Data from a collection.
──────────
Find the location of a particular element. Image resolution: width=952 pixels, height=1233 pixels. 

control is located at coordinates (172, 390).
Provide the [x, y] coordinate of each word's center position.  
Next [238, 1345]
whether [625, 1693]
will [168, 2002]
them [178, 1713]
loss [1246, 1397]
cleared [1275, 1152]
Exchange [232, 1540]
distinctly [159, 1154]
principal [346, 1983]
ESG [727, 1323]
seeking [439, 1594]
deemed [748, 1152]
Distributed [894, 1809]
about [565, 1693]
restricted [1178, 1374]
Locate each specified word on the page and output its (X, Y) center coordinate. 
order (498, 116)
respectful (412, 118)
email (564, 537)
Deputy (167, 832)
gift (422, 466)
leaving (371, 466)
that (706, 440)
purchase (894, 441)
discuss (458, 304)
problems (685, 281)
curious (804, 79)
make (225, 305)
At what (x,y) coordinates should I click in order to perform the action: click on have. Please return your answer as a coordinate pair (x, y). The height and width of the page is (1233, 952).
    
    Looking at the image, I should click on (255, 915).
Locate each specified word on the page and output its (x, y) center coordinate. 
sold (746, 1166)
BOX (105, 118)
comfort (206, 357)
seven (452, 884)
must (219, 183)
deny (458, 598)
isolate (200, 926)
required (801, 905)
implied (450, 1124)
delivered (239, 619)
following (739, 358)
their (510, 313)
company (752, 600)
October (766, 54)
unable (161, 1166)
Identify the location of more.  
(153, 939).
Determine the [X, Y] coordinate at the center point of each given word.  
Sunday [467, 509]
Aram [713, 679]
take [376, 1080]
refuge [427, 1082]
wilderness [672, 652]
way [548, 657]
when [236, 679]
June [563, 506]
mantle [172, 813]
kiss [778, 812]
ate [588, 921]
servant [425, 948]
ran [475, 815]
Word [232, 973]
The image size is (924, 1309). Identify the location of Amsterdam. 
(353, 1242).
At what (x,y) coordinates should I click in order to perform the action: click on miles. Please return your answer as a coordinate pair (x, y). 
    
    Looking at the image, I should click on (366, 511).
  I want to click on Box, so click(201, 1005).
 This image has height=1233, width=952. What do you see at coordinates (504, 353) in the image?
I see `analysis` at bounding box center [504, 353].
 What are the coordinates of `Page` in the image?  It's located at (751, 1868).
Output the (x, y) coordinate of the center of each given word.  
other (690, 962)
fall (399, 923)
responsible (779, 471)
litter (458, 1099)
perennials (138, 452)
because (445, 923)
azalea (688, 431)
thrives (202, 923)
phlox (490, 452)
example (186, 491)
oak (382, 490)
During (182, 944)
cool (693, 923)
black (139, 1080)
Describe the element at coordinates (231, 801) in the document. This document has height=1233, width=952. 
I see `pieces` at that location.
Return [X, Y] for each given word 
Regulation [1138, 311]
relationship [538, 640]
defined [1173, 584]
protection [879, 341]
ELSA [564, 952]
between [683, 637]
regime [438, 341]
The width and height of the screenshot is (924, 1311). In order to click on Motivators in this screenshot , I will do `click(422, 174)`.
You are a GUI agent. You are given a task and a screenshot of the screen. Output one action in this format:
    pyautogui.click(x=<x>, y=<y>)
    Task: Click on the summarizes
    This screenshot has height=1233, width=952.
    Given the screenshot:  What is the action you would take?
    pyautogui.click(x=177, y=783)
──────────
Exercise aim. Put the lines of the data above into a JSON list of strings, one string per line and no blank lines. Begin at the line that contains "email (564, 537)" and end after the line that contains "(153, 939).".

The response.
[
  "email (564, 537)",
  "Deputy (167, 832)",
  "gift (422, 466)",
  "leaving (371, 466)",
  "that (706, 440)",
  "purchase (894, 441)",
  "discuss (458, 304)",
  "problems (685, 281)",
  "curious (804, 79)",
  "make (225, 305)",
  "At what (x,y) coordinates should I click in order to perform the action: click on have. Please return your answer as a coordinate pair (x, y). The height and width of the page is (1233, 952).",
  "    Looking at the image, I should click on (255, 915).",
  "Locate each specified word on the page and output its (x, y) center coordinate. ",
  "sold (746, 1166)",
  "BOX (105, 118)",
  "comfort (206, 357)",
  "seven (452, 884)",
  "must (219, 183)",
  "deny (458, 598)",
  "isolate (200, 926)",
  "required (801, 905)",
  "implied (450, 1124)",
  "delivered (239, 619)",
  "following (739, 358)",
  "their (510, 313)",
  "company (752, 600)",
  "October (766, 54)",
  "unable (161, 1166)",
  "Identify the location of more.  ",
  "(153, 939)."
]